In our study, serial measurements of BNP did not correlate with day-to-day changes in invasive measures of filling pressures or net fluid balance. Recent clinical trials have shown improved clinical outcomes in patients with ALI/ARDS, with fluid management strategies targeting lower filling pressures or a negative fluid balance [23, 24]. Our data suggest that BNP measurements will not be useful for monitoring the effects of fluid management strategies in ICU patients.

Our study has several limitations. First, it is limited to a relatively small sample size at a single center. However, given the significant overlap in BNP levels between cohorts, it is not likely that a larger sample would significantly affect our results. We found an ROC curve with an AUC of 0.67 (95% confidence interval 0.52 to 0.82). Doubling our sample size to 104 patients, while maintaining the same ratio of ALI/ARDS to CHF patients, would probably have had little effect, because the 95% confidence interval of the AUC would only narrow to 0.57 to 0.77. Second, we present a correlation between BNP levels and invasive measures of filling pressures. In critically ill patients with the potential for increased pleural pressures, filling pressures may not be reliable surrogates for cardiac volumes. Finally, despite our best efforts to eliminate coexisting cases of ALI/ARDS and CHF, at least some degree of overlap is suggested by the less than 100% (50 of 54 patients) agreement on final classification by experienced intensivists. However, as the results of the recent ARDS Network study of fluid management in ALI/ARDS suggest, this dilemma is likely to be even more prevalent in clinical practice [23]. In that trial, despite standard consensus inclusion and exclusion criteria, 30% of patients enrolled with ALI/ARDS had a PCWP of more than 18 mmHg at initial placement of a pulmonary artery catheter. More importantly, this study found a shorter duration of mechanical ventilation and ICU stay with a conservative fluid strategy, suggesting that some degree of hydrostatic edema is present in many cases of ALI/ARDS. These results suggest that a clear distinction between ALI/ARDS and cardiogenic edema is not likely with any diagnostic modality and may not be clinically relevant with regard to fluid management.

However, early recognition of ALI/ARDS remains important in improving clinician compliance with lung protective ventilation and in the diagnosis and treatment of underlying etiologies. Unfortunately, an increased use of BNP levels in the ICU is not likely to assist clinicians in this regard.
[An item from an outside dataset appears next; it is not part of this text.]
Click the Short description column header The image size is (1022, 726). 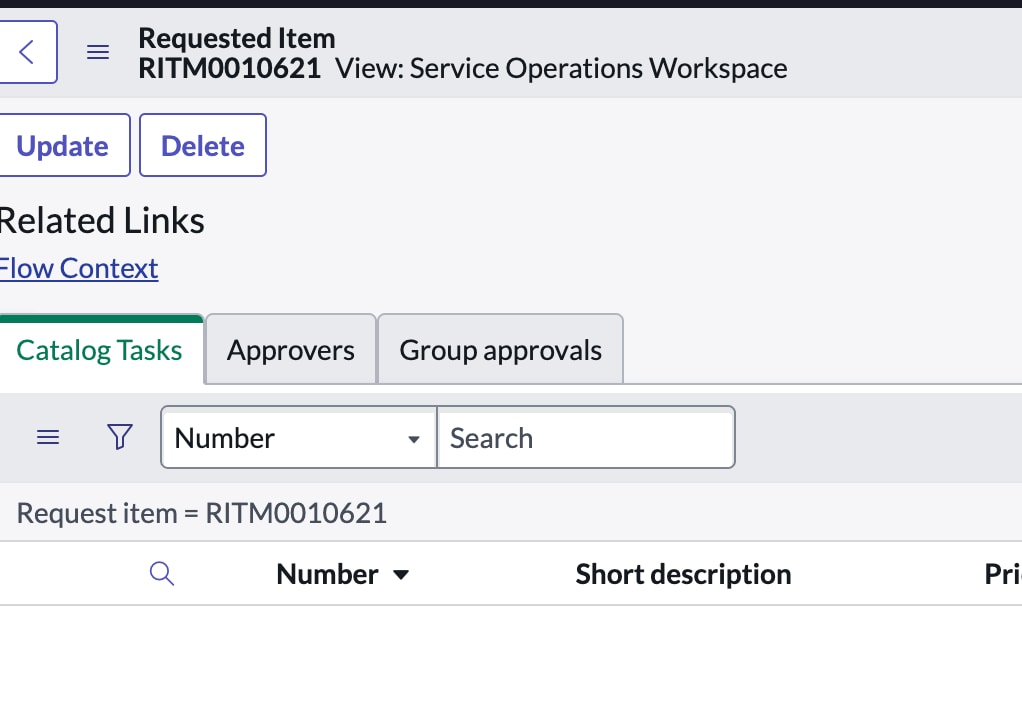(683, 574)
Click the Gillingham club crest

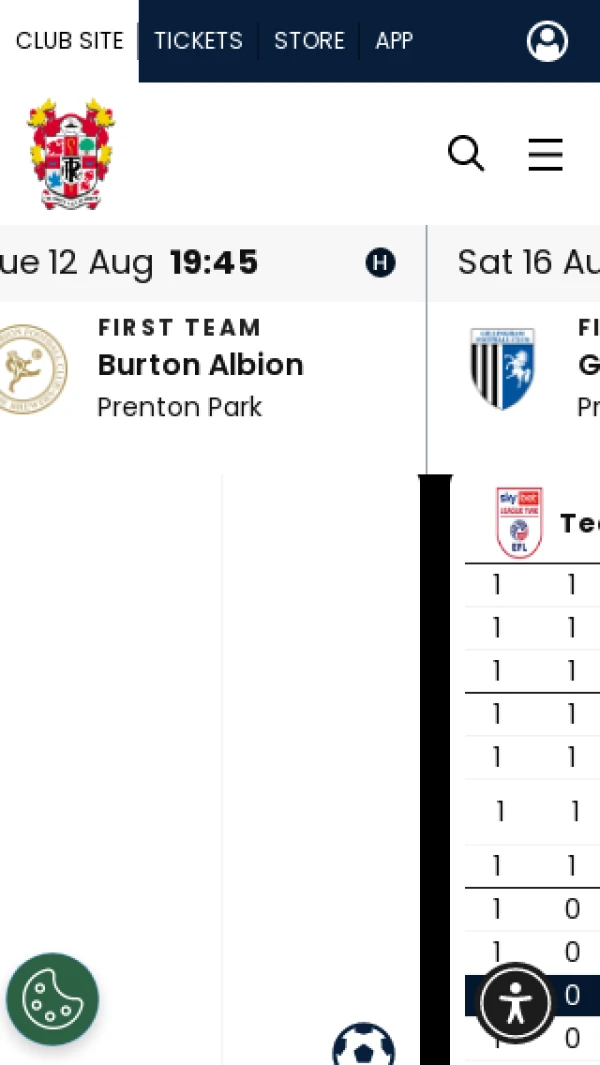[x=502, y=368]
In our study, BNP testing within 48 hours of recognition of pulmonary edema and ICU admission did not reliably distinguish ALI/ARDS from cardiogenic pulmonary edema. This failure occurred despite efforts to exclude patients with coexisting conditions. Applying cutoff values at the low and high ends of the spectrum provided some utility in diagnosing ALI/ARDS and cardiogenic edema, respectively, but left many results in an intermediate and non-diagnostic range. Overlapping cases of ALI/ARDS and cardiac dysfunction are common in critically ill patients and will probably limit the clinical utility of BNP testing in this setting. In addition, serial sampling of BNP levels did not correlate with changes in invasive measures of filling pressure or net fluid balance, suggesting little role for use in monitoring effects of therapy.